_What is required_
Reproduce only the lines from the one containing "Task: Click the 38% similarity index score" through the end of the entries, requests included. Scale each coordinate in the answers by 2.3 and round it to the nearest whole number, rounding halves up, while leaving every other number unchanged.

[Entries from a data source]
------------------------------------------------------------
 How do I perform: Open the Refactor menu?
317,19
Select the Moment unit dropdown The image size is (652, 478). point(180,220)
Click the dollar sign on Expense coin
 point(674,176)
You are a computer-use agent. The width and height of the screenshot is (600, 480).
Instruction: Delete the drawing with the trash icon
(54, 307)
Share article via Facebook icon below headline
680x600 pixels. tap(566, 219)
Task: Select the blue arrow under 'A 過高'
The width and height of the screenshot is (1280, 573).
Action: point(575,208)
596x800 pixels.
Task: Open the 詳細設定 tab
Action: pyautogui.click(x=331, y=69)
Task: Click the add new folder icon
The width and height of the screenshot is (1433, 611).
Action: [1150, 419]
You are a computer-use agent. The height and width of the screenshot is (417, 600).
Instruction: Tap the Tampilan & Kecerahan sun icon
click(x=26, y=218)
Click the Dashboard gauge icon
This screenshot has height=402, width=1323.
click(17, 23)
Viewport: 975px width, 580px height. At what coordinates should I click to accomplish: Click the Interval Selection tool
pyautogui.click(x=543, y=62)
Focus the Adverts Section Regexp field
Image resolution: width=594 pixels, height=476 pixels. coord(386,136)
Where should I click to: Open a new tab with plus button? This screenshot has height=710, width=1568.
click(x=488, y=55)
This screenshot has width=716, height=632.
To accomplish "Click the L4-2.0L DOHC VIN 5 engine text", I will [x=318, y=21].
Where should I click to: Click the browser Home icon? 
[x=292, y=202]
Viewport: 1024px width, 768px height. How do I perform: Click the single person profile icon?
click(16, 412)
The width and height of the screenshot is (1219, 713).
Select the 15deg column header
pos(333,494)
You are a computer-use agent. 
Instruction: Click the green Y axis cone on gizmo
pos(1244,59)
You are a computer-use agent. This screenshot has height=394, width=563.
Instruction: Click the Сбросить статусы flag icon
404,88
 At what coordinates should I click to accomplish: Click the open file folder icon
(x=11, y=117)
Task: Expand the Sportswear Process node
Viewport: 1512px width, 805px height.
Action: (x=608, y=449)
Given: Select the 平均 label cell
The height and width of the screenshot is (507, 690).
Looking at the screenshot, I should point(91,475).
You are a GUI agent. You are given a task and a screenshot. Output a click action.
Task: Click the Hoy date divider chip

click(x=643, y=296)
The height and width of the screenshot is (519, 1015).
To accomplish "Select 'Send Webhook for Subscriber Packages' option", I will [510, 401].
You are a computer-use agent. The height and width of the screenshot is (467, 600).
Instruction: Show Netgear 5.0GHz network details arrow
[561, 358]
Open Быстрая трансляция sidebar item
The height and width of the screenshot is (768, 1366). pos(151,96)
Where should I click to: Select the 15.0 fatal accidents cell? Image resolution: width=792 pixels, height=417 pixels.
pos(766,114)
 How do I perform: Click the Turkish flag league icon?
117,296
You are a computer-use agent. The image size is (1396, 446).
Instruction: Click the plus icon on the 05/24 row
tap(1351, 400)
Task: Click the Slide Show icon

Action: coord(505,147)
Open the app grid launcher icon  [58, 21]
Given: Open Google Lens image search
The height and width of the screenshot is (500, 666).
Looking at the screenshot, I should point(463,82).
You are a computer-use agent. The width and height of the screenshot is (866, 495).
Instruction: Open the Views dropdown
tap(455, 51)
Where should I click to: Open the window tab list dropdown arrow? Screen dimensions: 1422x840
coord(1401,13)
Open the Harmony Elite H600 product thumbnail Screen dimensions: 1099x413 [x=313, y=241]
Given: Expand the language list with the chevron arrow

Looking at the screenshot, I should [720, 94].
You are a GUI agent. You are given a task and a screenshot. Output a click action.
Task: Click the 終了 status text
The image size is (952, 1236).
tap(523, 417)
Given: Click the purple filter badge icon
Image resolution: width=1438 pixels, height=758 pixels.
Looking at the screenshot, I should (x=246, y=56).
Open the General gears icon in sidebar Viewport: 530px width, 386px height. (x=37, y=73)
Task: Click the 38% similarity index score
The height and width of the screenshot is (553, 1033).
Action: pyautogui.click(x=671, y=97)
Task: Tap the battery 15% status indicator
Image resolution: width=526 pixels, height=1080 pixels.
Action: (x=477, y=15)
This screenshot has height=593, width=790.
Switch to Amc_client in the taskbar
------------------------------------------------------------
_Response to the exercise_
Task: Click the 38% similarity index score
The height and width of the screenshot is (553, 1033).
Action: pyautogui.click(x=1543, y=223)
Task: Tap the battery 15% status indicator
Image resolution: width=526 pixels, height=1080 pixels.
Action: (x=1097, y=35)
This screenshot has height=593, width=790.
Switch to Amc_client in the taskbar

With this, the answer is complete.